Andreas Dilger adilger at turbolinux.com
Tue Jun 5 18:00:56 UTC 2001


Steven Lembar writes:
> It is seriously less hassle to have the root volume (with /boot
> on it) as a simple file system.  Main point is that any error
> in LVM will prevent you from booting to the point where you can
> come up far enough to clean up the LVM system.  "Doable" and 
> "make sense" aren't necessarly the same thing.

Yes, I think LVM is not quite at the stage yet where it is 100% robust
against crashes or errors during configuration changes.

> If you want to use LVM for nearly everything create a 128MB root,
> 64MB swap and few-hundred MB /var and use the 4th partition as pv00.

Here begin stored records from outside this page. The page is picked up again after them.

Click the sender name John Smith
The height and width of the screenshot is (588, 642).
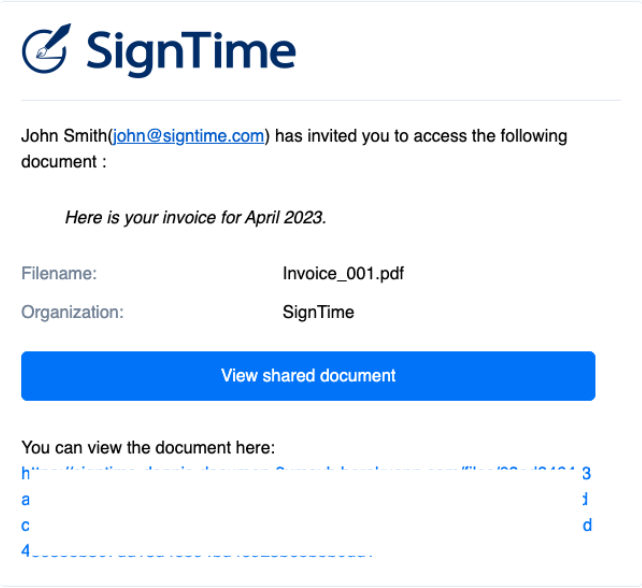64,136
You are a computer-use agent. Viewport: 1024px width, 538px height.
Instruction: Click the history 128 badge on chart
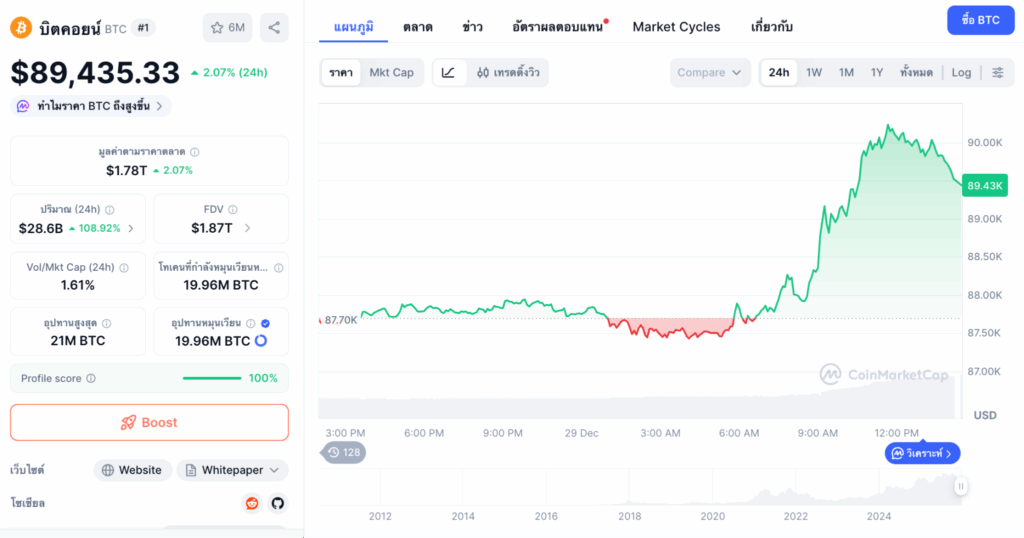(x=344, y=453)
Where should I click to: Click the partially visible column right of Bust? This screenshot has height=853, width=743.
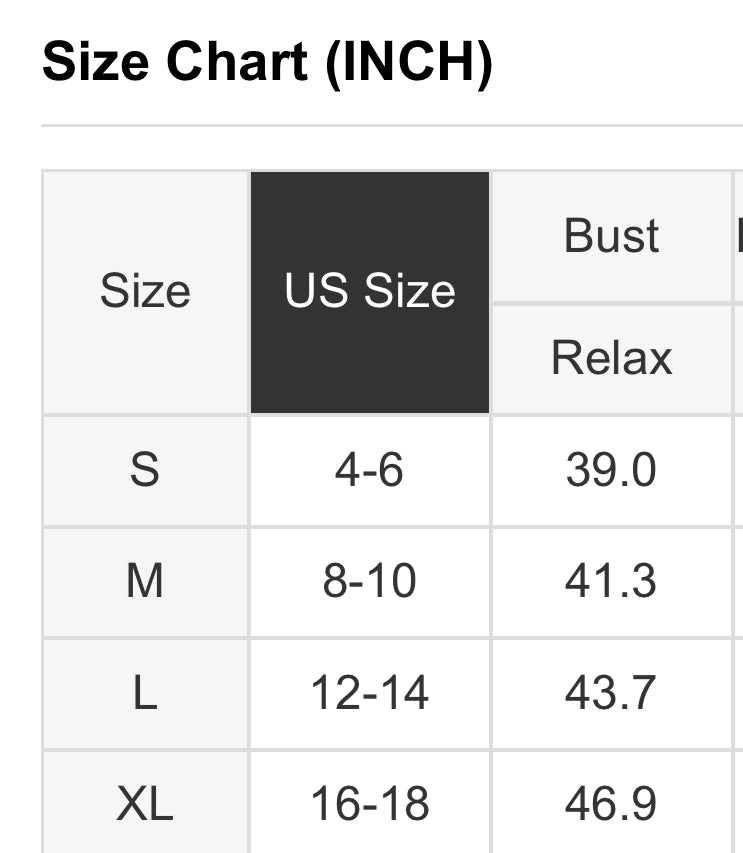pyautogui.click(x=738, y=236)
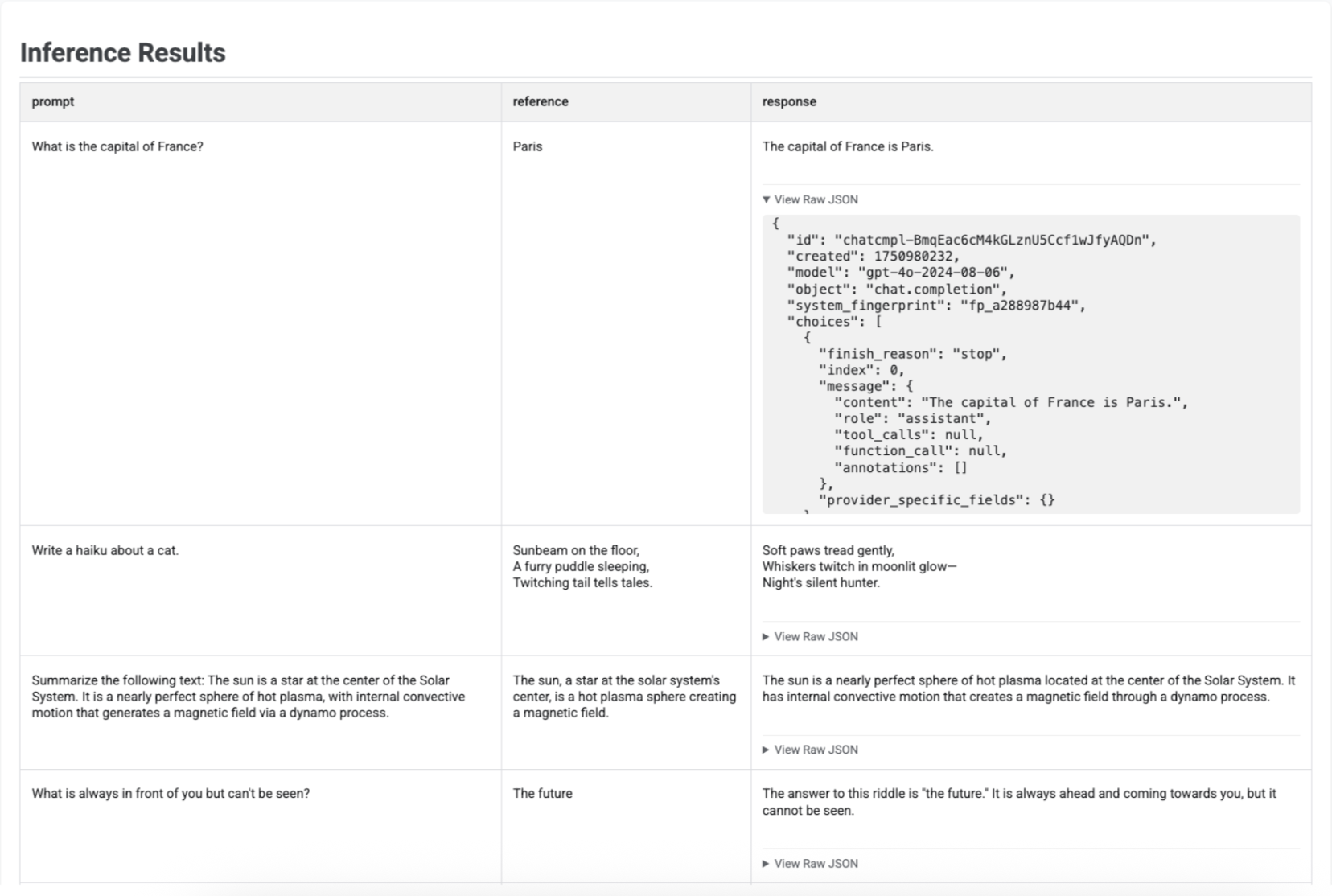Click the prompt column header
The width and height of the screenshot is (1332, 896).
click(53, 101)
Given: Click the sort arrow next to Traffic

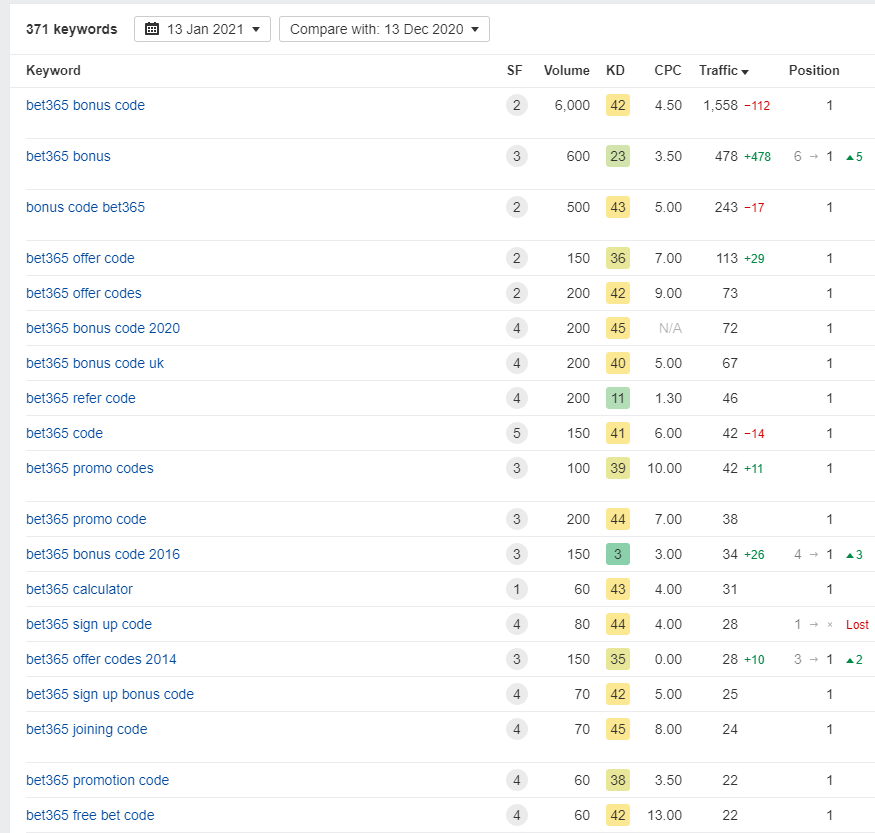Looking at the screenshot, I should click(x=745, y=71).
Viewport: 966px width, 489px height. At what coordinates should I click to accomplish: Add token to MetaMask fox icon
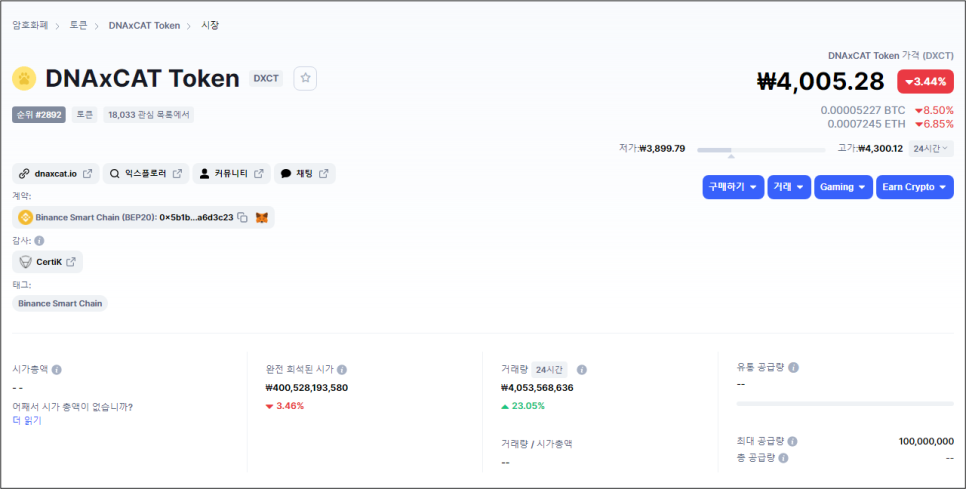point(262,217)
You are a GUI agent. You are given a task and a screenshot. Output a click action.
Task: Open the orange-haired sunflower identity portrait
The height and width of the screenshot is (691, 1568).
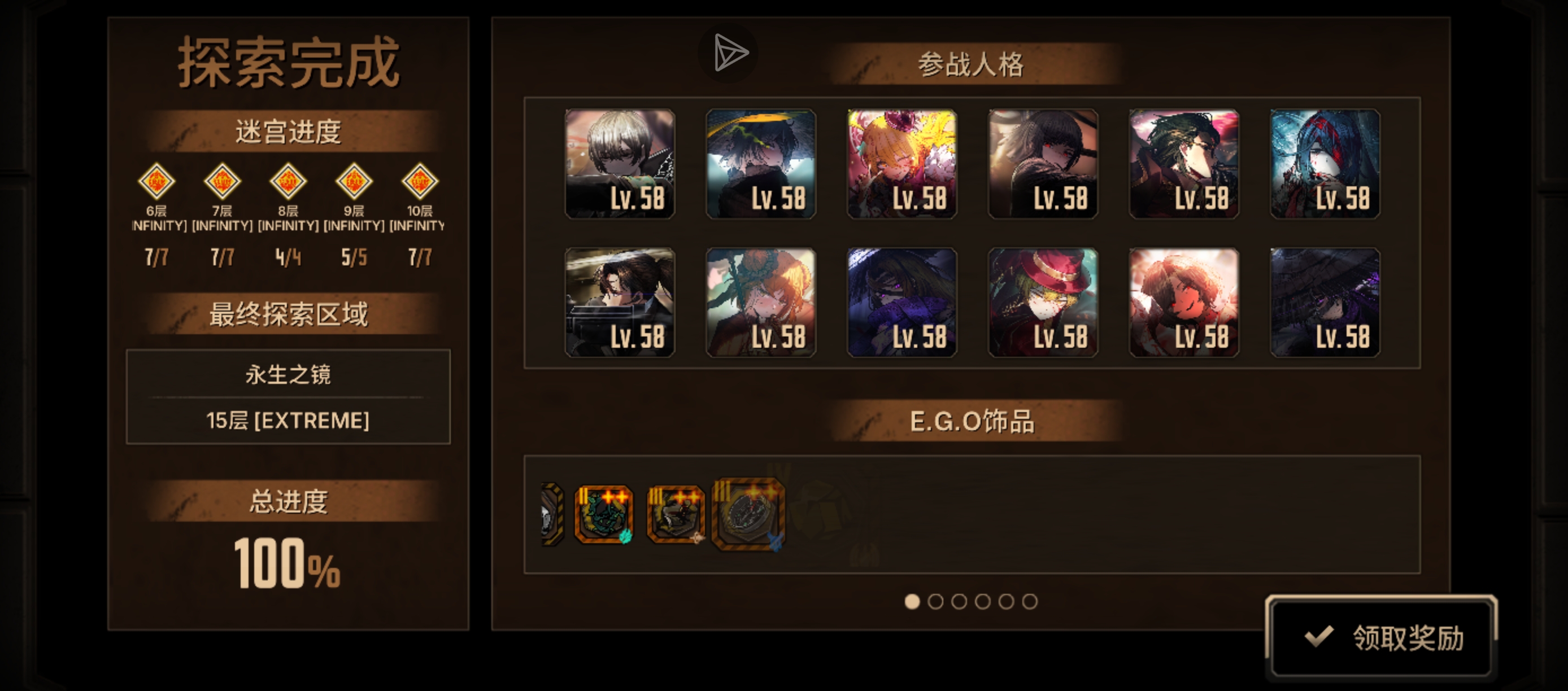(x=761, y=303)
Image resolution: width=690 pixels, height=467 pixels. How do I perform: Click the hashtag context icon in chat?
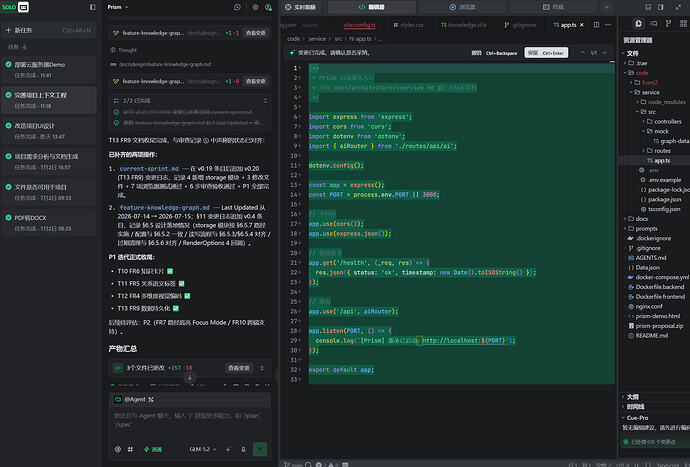click(130, 449)
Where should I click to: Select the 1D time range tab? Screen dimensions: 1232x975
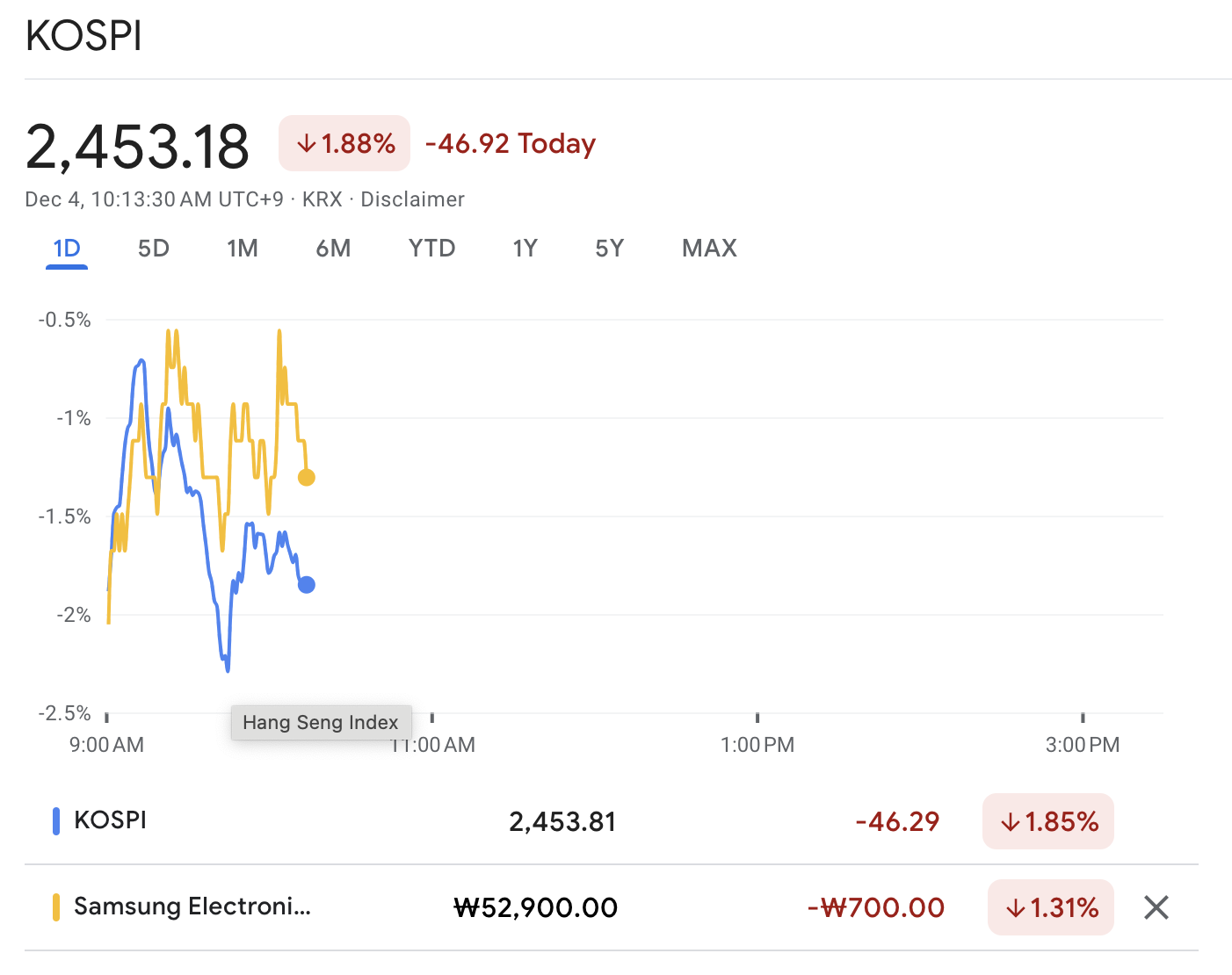click(67, 249)
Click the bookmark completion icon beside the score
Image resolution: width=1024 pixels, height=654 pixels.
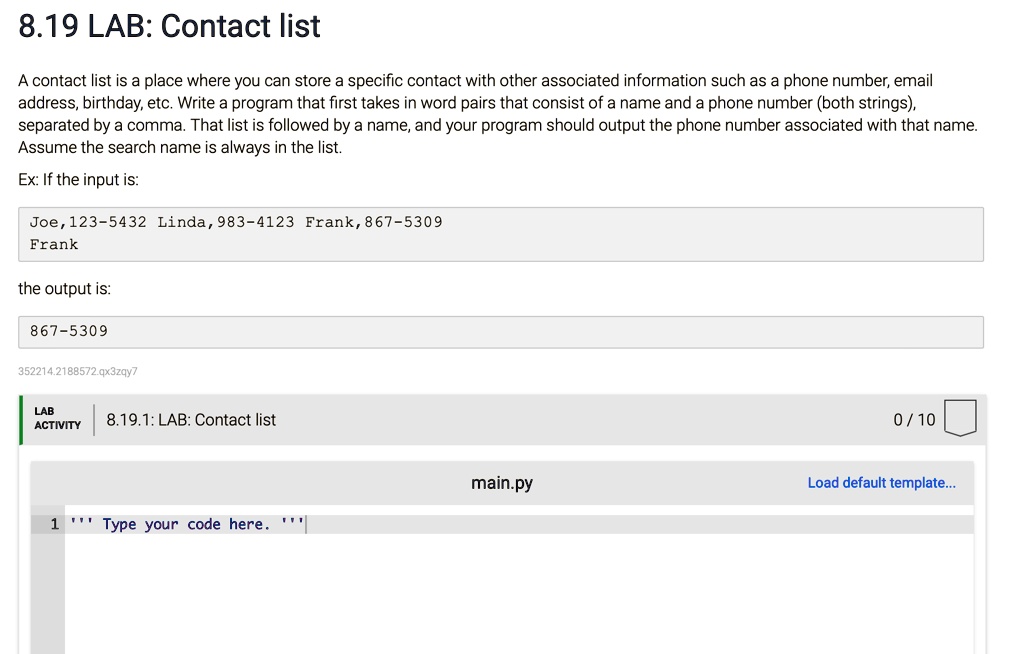pos(959,419)
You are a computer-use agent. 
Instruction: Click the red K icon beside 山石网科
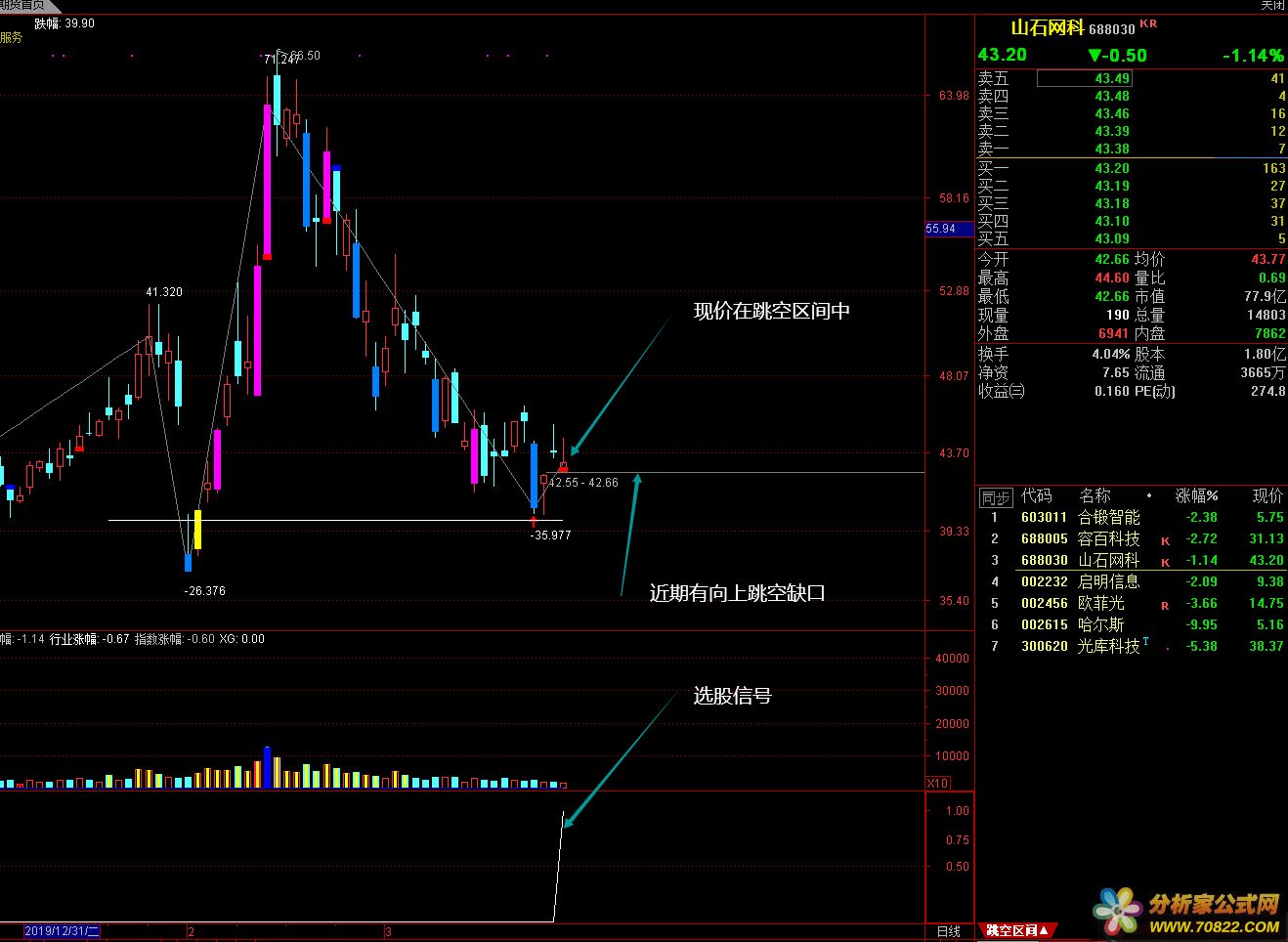click(x=1165, y=562)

I don't know why you would want swap and /var as regular partitions.
Unless you have an incredibly small amount of RAM (i.e. 8MB or less)
you don't really need swap for booting.  Likewise, you don't need /var
right at boot time either.

In fact, on my 128MB laptop I don't use any swap at all, ever.  I first
turned it off when there were problems in the 2.4.x kernels with systems
going into livelock trying to flush swap pages, and never turned it on
again.  The only time I have memory problems is when I run silly filesystem
benchmarks that use 100k inodes, and the 2.4.5 kernel still doesn't flush
the inode slab cache properly.

Cheers, Andreas
-- 
Andreas Dilger  \ "If a man ate a pound of pasta and a pound of antipasto,
                 \  would they cancel out, leaving him still hungry?"